**WHAT TO DO**: In the listing that follows, locate the line containing "At what coordinates" and the line containing "You are a GUI". Retype exactly those two lines and every line between them, and nothing more.

**DATA**:
● ● ● ● ● ● ●

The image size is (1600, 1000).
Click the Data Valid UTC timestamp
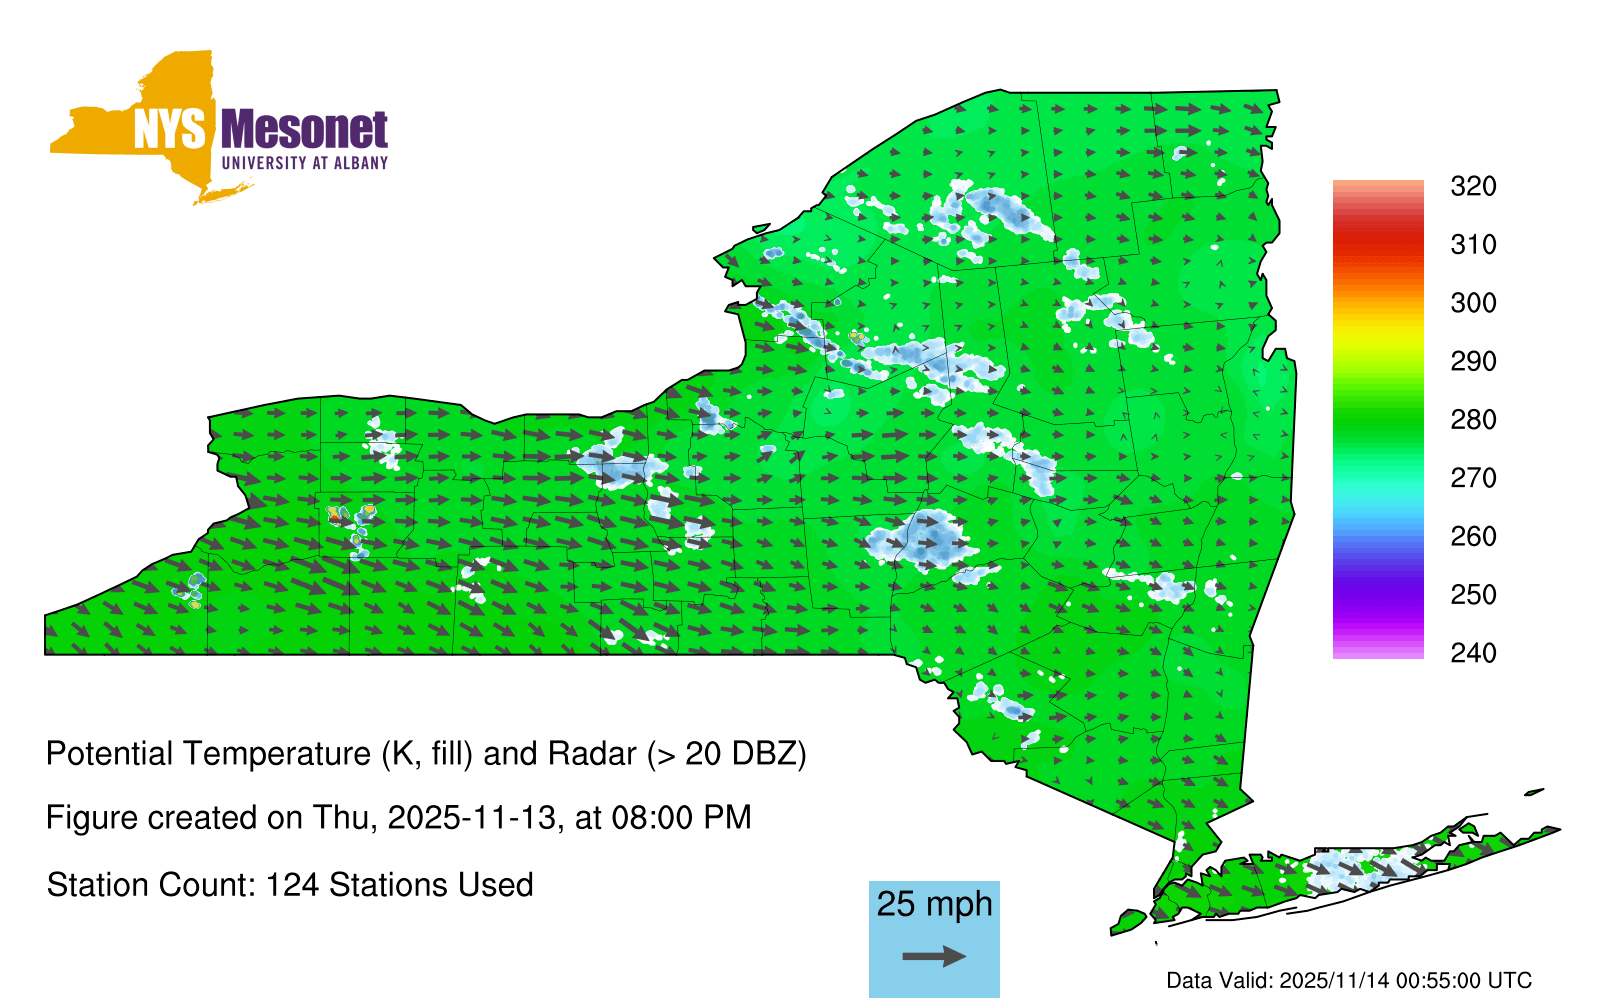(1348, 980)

● ● ● ● ● ● ●

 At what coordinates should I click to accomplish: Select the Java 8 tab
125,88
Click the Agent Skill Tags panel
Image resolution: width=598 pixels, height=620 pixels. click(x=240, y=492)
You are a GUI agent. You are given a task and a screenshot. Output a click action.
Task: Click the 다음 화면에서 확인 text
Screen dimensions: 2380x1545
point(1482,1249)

● ● ● ● ● ● ●

**TASK RESULT**:
 At what coordinates should I click to accomplish: Select the Java 8 tab
125,88
Click the Agent Skill Tags panel
Image resolution: width=598 pixels, height=620 pixels. click(x=240, y=492)
You are a GUI agent. You are given a task and a screenshot. Output a click action.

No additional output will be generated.